Disaster recovery Management
Deployment of a Disaster Recovery Site and setting up replication of mission critical data/ application/ servers between Primary Site and DR site is critical in today’s business scenario. However managing such an infrastructure is more critical and of high importance.
With evolution of ERP and specialized Line of Business Application and core banking solutions for Financial institutions it is but imperative that businesses ensure that data is available 24×7, 365 days a year. It is also important that the data should be backed up regularly and should be available on demand. Also more important is the fact that loss of financial transactions due to server unavailability could cause huge monetary loss to the business.
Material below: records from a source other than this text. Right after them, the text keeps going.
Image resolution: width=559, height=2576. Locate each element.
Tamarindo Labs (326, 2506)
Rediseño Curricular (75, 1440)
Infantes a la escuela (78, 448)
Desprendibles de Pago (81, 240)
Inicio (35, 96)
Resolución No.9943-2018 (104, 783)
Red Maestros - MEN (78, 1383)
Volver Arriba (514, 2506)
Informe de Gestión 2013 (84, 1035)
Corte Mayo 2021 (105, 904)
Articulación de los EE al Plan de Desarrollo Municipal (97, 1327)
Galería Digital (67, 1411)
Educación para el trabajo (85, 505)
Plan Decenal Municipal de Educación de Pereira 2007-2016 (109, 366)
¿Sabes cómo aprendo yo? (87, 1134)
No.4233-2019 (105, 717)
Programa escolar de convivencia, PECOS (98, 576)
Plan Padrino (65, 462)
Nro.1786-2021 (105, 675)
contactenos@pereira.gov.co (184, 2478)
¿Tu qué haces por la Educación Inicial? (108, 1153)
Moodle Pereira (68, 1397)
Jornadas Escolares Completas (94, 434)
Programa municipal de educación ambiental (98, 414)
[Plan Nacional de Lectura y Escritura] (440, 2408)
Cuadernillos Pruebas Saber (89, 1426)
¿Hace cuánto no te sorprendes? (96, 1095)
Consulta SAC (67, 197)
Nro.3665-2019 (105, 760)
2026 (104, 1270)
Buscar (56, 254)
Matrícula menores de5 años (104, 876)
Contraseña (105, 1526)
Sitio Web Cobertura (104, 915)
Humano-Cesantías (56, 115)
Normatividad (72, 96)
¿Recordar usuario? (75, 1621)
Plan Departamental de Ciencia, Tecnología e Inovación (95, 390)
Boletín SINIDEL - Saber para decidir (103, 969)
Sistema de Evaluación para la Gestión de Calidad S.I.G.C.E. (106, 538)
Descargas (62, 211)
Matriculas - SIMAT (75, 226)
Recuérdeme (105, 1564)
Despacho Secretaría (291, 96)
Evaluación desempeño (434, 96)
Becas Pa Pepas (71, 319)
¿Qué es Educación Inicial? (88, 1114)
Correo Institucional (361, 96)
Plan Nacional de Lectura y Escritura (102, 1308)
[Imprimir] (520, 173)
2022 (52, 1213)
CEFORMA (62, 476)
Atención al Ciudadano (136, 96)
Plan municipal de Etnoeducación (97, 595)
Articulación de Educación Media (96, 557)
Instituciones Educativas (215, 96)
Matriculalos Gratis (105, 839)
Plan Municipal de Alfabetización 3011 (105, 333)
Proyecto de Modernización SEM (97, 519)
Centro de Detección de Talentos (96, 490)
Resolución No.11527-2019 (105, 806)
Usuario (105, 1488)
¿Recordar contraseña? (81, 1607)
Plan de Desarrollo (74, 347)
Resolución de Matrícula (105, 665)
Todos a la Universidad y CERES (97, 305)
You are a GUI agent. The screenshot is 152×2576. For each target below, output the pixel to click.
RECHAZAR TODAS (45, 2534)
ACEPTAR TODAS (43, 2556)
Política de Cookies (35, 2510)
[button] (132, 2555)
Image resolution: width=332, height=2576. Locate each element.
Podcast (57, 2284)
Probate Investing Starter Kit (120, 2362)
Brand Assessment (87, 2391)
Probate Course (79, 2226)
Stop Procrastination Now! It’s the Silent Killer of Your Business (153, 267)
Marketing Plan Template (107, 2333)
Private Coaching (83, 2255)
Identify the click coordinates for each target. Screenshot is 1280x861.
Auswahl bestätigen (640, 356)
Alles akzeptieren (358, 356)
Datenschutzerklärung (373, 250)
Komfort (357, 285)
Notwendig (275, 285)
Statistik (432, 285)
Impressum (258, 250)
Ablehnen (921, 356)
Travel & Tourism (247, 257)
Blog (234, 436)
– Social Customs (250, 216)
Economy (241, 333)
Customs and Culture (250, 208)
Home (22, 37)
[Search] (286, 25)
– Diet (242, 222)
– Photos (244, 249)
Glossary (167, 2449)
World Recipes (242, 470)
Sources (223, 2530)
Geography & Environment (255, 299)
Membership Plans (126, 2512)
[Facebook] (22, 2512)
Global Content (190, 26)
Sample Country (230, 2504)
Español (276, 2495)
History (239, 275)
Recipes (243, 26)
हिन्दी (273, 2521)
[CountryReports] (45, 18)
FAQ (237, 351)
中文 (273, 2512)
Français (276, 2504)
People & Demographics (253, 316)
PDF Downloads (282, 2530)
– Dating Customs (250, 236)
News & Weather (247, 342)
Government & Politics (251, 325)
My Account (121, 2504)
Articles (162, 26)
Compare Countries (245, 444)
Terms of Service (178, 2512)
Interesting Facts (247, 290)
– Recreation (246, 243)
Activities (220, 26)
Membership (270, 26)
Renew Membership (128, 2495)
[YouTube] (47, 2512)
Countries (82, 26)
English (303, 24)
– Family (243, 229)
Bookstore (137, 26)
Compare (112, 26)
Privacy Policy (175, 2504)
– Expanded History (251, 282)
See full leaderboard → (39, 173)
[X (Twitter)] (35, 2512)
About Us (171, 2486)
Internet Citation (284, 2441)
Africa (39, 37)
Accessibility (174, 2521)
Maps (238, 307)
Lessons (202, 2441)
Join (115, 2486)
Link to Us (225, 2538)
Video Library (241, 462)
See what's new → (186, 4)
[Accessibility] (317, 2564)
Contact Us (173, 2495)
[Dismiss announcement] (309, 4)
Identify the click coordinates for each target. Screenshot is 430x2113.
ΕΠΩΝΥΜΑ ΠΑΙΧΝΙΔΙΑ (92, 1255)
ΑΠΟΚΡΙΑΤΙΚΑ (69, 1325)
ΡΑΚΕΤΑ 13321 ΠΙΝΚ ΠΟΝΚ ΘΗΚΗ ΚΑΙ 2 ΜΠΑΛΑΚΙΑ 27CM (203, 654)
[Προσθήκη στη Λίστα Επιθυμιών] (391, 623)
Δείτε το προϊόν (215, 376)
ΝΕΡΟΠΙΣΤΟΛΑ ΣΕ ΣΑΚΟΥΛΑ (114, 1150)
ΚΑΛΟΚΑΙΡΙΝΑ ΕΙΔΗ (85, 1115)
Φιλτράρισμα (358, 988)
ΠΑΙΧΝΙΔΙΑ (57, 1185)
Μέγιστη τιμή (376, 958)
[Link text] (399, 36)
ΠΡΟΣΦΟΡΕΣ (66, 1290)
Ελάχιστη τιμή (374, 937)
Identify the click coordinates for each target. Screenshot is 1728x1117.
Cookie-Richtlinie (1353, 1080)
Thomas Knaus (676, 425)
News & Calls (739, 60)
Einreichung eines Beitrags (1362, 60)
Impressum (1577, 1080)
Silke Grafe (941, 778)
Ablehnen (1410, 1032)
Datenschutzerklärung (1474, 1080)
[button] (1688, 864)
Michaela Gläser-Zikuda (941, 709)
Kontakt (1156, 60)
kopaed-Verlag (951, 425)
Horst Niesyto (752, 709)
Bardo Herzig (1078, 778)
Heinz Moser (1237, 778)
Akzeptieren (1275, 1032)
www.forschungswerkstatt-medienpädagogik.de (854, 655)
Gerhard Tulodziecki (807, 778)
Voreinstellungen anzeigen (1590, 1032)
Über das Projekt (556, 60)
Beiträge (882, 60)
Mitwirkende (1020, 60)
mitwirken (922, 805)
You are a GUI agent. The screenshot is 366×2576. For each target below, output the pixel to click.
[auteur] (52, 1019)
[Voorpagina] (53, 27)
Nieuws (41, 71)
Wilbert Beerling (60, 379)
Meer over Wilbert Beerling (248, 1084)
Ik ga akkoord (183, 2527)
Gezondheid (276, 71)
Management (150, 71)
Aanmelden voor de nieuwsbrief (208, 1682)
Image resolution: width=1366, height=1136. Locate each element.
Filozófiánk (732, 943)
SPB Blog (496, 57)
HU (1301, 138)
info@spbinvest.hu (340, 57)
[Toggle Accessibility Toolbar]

These situations have led businesses to deploy Secondary Datacenters also referred as Disaster Recovery Sites… wherein data from the primary site is replicated onto the DR site on a constant basis – such that if there is a disaster at the Primary Site and the Primary Datacenter is shutdown – the DR site can be set operational as soon as possible.
Recovery is a part of Business Continuity practice.
How Disaster recovery Management Works
Having a DR site requires one to ensure that the DR site should actually work if any disaster strikes at the Primary Site. To ensure this regular DR Drills, audits etc, hve to be performed.
Performing such drills requires Network engineers, IT security experts, Database Administrators, Application experts, Server Expert, Storage expert to be present at Primary or DR site to be in sync with each other and requires everyone to do their job with precision. Cause any mistake by one person would cause the entire exercise to go for a toss and would create a huge unplanned downtime.
In datacenter environments wherein DR sites are involved it is important to know how much RPO (Recovery Point Objective) and how much RTO (Recovery Time Objective) would be there. RPO meaning if there is a disaster at the Primary Site – then how much amount of data would be lost.
RTO meaning after the disaster has struck how much time will it take to restore normal operations and make systems available to the users.
Generally the lower the RPO and RTO – more expensive is the solution.
One can achieve zero RPO by deploying near line DR site wherein data would remain synchronized at any given fraction of second. However the near DR site has to exist within a distance of 200km of the primary Datacenter.
And if the DR site is beyond 200kms then RPO could be less than 15 mins which is an acceptable standard or it could be more. Higher the RPO higher is the loss of data.
The challenge is even if required systems have been put in place for a DC-DR scenario – how does one ensure that RPO would be less than 15mins. How does one ensure that RTO would be less than 6hours or the time agreed on the SLA (service level Agreement).
Even though one has a DR site in place is IT sure that the above would be true.
Is IT sure that required patches of applications/ operating systems/ database is at the same level or state as that of the DC site.
Is IT sure that the recent password is in use at the DR site.
Is IT sure that the DR Drill book is updated with the latest procedures.
How much time it will take for the data to be replicated to DR before failover can be performed.
How prepared is IT to handle application recovery in case experts are not available…
Such questions keep on coming.
As they say, ‘You can’t manage what you can’t measure.’ However, measurement of a company’s recovery solution’s ability to perform has been challenging, at best. Testing is a painful, involved, disruptive, and costly process that requires significant coordination between groups and is also labour-intensive. As a result, most companies have a tendency to test their recovery solution less than they would like to.
Today’s IT operations are complicated and dynamic. Every day, things change in a business environment that could potentially cause restarting operations at a remote site to fail. The worst time for a company to find that out is when they need their recovery solution to perform as designed to help them get their business back up and running after an outage or a disaster incident.